— begin Source records —

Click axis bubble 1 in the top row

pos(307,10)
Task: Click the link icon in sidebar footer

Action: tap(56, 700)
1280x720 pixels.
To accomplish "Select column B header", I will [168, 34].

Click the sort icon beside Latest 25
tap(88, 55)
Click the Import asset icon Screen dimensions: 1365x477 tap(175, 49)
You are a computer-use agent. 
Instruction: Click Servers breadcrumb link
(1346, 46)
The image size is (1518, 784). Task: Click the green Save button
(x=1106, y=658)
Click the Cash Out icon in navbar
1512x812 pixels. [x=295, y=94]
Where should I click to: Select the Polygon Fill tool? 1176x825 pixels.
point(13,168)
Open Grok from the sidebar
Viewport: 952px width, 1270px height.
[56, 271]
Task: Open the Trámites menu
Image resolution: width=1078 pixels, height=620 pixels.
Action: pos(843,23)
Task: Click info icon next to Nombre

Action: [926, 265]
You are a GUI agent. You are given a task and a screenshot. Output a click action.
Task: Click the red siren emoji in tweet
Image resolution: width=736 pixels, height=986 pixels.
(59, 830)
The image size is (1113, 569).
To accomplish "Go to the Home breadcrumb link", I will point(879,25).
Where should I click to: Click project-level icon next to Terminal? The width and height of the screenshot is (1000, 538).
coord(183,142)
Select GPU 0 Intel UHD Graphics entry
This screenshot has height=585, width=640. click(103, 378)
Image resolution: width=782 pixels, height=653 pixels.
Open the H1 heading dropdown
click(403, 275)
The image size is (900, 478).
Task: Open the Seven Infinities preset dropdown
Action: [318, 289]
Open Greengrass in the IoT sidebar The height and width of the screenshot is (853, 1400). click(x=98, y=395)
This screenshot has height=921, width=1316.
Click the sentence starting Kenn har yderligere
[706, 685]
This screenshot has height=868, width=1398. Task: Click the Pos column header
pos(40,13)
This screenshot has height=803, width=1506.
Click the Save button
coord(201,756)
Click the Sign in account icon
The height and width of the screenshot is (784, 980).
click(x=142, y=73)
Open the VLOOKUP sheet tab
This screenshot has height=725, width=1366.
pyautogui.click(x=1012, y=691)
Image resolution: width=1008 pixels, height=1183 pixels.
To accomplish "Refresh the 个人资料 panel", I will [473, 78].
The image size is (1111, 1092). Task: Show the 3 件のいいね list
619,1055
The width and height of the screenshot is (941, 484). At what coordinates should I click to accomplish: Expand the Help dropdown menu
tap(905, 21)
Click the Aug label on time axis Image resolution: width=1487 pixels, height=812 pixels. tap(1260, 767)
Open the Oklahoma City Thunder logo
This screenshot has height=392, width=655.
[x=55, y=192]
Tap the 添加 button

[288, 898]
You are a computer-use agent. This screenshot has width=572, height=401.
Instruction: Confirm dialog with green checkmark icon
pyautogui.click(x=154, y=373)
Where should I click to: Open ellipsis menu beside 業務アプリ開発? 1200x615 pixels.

— end Source records —

-- Problem to solve --
Give the records above as a numbered list, one entry per nonblank line, omitting blank lines.

-- Reply to the exercise --
1. Click axis bubble 1 in the top row
2. pos(307,10)
3. Task: Click the link icon in sidebar footer
4. Action: tap(56, 700)
5. 1280x720 pixels.
6. To accomplish "Select column B header", I will [168, 34].
7. Click the sort icon beside Latest 25
8. tap(88, 55)
9. Click the Import asset icon Screen dimensions: 1365x477 tap(175, 49)
10. You are a computer-use agent. 
11. Instruction: Click Servers breadcrumb link
12. (1346, 46)
13. The image size is (1518, 784). Task: Click the green Save button
14. (x=1106, y=658)
15. Click the Cash Out icon in navbar
16. 1512x812 pixels. [x=295, y=94]
17. Where should I click to: Select the Polygon Fill tool? 1176x825 pixels.
18. point(13,168)
19. Open Grok from the sidebar
20. Viewport: 952px width, 1270px height.
21. [56, 271]
22. Task: Open the Trámites menu
23. Image resolution: width=1078 pixels, height=620 pixels.
24. Action: pos(843,23)
25. Task: Click info icon next to Nombre
26. Action: [926, 265]
27. You are a GUI agent. You are given a task and a screenshot. Output a click action.
28. Task: Click the red siren emoji in tweet
29. Image resolution: width=736 pixels, height=986 pixels.
30. (59, 830)
31. The image size is (1113, 569).
32. To accomplish "Go to the Home breadcrumb link", I will point(879,25).
33. Where should I click to: Click project-level icon next to Terminal? The width and height of the screenshot is (1000, 538).
34. coord(183,142)
35. Select GPU 0 Intel UHD Graphics entry
36. This screenshot has height=585, width=640. click(103, 378)
37. Image resolution: width=782 pixels, height=653 pixels.
38. Open the H1 heading dropdown
39. click(403, 275)
40. The image size is (900, 478).
41. Task: Open the Seven Infinities preset dropdown
42. Action: [318, 289]
43. Open Greengrass in the IoT sidebar The height and width of the screenshot is (853, 1400). click(x=98, y=395)
44. This screenshot has height=921, width=1316.
45. Click the sentence starting Kenn har yderligere
46. [706, 685]
47. This screenshot has height=868, width=1398. Task: Click the Pos column header
48. pos(40,13)
49. This screenshot has height=803, width=1506.
50. Click the Save button
51. coord(201,756)
52. Click the Sign in account icon
53. The height and width of the screenshot is (784, 980).
54. click(x=142, y=73)
55. Open the VLOOKUP sheet tab
56. This screenshot has height=725, width=1366.
57. pyautogui.click(x=1012, y=691)
58. Image resolution: width=1008 pixels, height=1183 pixels.
59. To accomplish "Refresh the 个人资料 panel", I will [473, 78].
60. The image size is (1111, 1092). Task: Show the 3 件のいいね list
61. 619,1055
62. The width and height of the screenshot is (941, 484). At what coordinates should I click to accomplish: Expand the Help dropdown menu
63. tap(905, 21)
64. Click the Aug label on time axis Image resolution: width=1487 pixels, height=812 pixels. tap(1260, 767)
65. Open the Oklahoma City Thunder logo
66. This screenshot has height=392, width=655.
67. [x=55, y=192]
68. Tap the 添加 button
69. [288, 898]
70. You are a computer-use agent. This screenshot has width=572, height=401.
71. Instruction: Confirm dialog with green checkmark icon
72. pyautogui.click(x=154, y=373)
73. Where should I click to: Open ellipsis menu beside 業務アプリ開発? 1200x615 pixels.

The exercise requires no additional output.